> Input material
.....
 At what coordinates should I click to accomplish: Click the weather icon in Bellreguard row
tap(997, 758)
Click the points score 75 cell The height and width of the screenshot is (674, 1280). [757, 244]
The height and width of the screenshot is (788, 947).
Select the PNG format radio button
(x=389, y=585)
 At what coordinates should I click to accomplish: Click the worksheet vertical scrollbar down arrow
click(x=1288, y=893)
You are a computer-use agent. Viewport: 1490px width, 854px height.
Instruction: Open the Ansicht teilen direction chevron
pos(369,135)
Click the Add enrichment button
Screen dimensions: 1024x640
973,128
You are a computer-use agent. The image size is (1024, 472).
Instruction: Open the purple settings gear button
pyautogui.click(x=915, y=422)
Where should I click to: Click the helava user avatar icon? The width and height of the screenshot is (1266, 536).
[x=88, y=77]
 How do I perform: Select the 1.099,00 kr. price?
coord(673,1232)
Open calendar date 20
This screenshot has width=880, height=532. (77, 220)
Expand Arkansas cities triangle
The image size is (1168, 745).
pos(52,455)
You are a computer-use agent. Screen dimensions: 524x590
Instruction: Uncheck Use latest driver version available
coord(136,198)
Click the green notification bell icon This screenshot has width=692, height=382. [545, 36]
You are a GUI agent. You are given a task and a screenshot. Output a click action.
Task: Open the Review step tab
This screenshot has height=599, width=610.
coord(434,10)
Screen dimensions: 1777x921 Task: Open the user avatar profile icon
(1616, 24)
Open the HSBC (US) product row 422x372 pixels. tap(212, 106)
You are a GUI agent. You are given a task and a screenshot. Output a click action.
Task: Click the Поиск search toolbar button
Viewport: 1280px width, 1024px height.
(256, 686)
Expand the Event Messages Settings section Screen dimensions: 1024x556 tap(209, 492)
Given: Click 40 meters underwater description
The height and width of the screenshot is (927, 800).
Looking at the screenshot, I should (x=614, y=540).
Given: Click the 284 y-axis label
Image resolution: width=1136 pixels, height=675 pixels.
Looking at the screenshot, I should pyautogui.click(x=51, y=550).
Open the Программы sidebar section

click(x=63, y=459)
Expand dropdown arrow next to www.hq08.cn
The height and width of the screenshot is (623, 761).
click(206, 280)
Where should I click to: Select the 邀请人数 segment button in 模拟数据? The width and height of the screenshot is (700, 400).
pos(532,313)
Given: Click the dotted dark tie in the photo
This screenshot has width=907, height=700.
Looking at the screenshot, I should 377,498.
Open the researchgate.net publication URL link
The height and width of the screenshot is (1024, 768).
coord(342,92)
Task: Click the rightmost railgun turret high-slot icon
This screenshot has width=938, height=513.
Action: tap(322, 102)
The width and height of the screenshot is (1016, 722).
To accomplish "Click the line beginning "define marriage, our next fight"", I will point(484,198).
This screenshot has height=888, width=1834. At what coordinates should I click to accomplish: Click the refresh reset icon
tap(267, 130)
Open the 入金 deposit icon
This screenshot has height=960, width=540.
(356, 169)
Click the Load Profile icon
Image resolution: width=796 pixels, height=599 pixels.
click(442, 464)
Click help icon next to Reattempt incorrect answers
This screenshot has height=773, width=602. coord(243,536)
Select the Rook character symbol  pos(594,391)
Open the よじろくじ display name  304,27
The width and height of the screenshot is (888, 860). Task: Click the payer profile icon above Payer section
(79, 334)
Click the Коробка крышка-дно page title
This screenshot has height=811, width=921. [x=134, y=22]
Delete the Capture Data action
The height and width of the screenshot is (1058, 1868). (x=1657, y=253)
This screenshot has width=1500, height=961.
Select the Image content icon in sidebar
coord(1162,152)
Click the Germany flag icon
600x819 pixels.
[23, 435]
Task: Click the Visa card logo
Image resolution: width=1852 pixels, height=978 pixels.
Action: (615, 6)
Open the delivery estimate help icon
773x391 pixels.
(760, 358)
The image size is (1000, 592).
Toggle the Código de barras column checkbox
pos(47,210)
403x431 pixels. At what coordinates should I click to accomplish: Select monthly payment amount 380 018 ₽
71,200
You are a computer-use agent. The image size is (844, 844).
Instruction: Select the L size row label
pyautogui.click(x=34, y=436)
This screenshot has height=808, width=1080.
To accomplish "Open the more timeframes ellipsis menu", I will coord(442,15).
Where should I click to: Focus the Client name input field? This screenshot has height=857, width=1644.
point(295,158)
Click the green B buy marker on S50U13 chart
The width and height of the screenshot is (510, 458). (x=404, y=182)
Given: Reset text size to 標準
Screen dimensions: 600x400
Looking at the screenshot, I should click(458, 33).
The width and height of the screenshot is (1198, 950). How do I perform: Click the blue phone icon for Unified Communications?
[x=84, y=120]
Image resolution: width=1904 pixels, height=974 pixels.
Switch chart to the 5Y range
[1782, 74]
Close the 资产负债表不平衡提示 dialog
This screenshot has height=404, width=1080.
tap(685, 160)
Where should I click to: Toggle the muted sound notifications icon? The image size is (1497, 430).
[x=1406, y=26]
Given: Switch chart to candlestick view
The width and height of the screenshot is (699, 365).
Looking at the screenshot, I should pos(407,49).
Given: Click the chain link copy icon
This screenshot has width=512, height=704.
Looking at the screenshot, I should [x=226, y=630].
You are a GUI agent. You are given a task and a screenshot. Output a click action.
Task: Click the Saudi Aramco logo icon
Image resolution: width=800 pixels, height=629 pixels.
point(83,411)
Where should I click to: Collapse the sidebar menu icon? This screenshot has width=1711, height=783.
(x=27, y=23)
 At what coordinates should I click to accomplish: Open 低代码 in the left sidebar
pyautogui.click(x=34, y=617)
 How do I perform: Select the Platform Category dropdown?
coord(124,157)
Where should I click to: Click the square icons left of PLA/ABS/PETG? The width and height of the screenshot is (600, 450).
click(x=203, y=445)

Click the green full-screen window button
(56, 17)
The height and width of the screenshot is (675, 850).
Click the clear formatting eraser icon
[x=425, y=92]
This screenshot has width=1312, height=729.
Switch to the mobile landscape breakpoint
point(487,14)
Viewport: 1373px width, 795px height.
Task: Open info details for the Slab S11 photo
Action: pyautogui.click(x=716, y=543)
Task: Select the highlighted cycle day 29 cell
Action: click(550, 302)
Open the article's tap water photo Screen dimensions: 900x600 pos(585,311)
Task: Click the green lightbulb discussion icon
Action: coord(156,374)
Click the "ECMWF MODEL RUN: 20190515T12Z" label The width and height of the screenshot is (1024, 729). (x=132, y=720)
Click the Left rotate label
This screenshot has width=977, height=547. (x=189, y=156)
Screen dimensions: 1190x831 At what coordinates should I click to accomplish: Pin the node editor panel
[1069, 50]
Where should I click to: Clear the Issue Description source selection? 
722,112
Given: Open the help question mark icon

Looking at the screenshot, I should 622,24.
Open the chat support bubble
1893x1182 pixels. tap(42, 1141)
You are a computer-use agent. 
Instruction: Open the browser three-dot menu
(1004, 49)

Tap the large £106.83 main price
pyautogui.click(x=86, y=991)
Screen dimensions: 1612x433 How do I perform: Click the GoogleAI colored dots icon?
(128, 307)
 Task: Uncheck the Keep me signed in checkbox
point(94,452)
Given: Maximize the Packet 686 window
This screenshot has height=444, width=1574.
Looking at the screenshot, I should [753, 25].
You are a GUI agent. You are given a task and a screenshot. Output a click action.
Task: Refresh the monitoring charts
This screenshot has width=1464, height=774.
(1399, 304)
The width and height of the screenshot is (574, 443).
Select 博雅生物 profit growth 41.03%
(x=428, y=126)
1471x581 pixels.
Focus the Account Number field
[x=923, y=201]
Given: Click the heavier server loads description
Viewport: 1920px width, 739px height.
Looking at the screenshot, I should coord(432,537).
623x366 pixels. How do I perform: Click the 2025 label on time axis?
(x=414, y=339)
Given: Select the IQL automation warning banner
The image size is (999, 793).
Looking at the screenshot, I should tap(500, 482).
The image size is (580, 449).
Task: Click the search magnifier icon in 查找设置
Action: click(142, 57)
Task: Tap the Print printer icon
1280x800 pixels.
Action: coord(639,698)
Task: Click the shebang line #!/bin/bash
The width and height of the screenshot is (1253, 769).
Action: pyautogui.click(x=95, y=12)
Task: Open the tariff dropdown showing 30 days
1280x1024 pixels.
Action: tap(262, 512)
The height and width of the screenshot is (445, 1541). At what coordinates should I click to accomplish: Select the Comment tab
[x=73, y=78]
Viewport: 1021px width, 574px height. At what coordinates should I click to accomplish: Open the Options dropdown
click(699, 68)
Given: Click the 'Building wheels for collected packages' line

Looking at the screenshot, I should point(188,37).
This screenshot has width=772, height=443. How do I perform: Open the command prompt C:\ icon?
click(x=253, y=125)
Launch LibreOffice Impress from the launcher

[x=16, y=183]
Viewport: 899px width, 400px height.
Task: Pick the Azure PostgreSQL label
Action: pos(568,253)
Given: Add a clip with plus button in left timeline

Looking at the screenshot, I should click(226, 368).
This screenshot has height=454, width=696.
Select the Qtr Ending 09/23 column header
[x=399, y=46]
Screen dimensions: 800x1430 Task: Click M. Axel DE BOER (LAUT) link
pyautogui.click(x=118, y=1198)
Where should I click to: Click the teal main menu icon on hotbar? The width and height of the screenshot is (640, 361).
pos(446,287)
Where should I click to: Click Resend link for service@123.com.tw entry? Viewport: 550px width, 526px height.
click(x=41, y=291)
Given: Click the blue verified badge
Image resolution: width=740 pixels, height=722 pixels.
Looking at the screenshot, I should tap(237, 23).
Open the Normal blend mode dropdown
.....
I need every line of the data that has the word "logo"; please list them.

> Your response
Task: Click the Visa card logo
Task: Click the Saudi Aramco logo icon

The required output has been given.